Location
- 29400 Olinda Trail Lindström, Minnesota 55045 United States 45°22′28″N 92°50′36″W﻿ / ﻿45.3744444°N 92.8433333°W

Information
- Type: High School
- Motto: Our mission... student success
- Established: 1943
- School district: Chisago Lakes School District
- Principal: Tammy Yackley
- Teaching staff: 68.92 (FTE)
- Grades: 9–12
- Enrollment: 1,048 (2023-2024)
- Student to teacher ratio: 15.21
- Colors: Forest Green, Vegas Gold, Black, White
- Mascot: Wally the Wildcat
- Website: clhs.isd2144.org

= Chisago Lakes High School =

Chisago Lakes High School, located in Lindström, Minnesota, serves more than 1,100 students in grades 9–12.The school has earned accreditation by the North Central Association of Colleges and Schools. It provides an average curriculum for its students, containing a good variety of electives and all of the state required courses. Chisago Lakes High School offers a fine arts program as well as 24 athletic activities and 20 co-curricular activities.

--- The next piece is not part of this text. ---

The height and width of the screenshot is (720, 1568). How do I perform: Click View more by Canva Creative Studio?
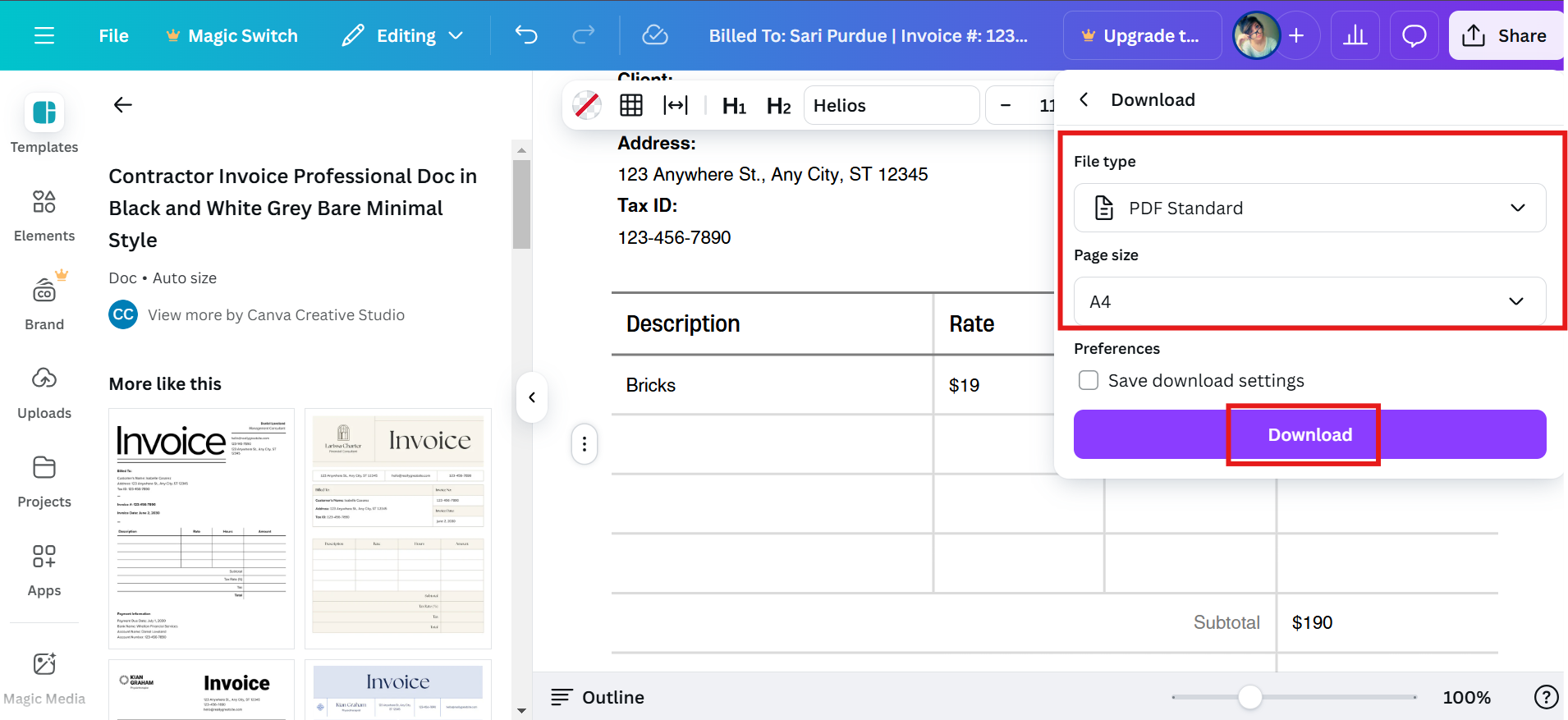[276, 315]
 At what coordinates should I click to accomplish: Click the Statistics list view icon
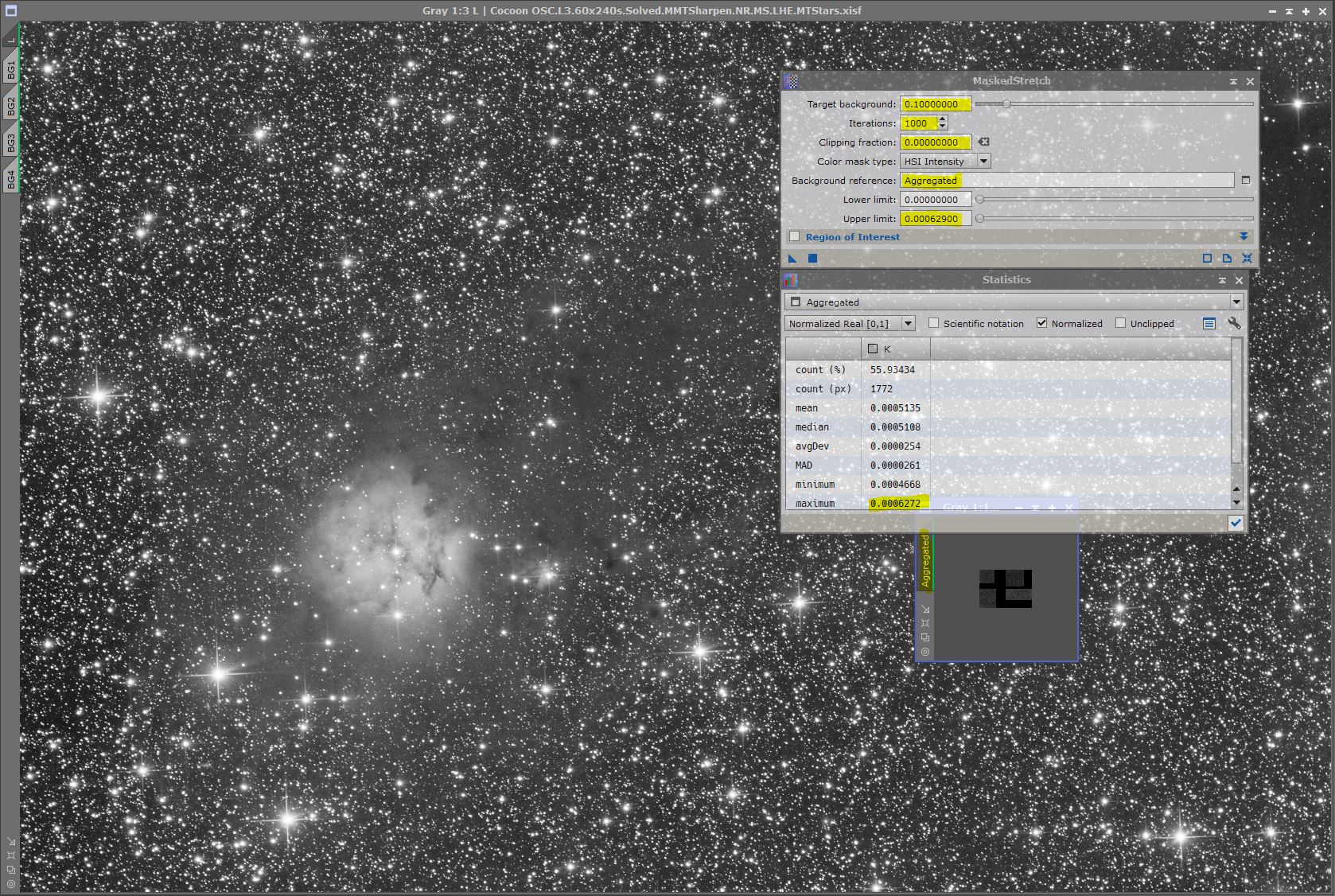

The school facility is located on 96 acre and has athletic fields, tennis courts, a community swimming pool, five computer labs, weight room, fitness center, and a 600-seat performing arts center.

==Accountability programs==
The Minnesota Department of Education announced that Chisago Lakes High School failed to make Adequate Yearly Progress (AYP) under the federal No Child Left Behind Act for the 2007–08 and 2009-10 school years.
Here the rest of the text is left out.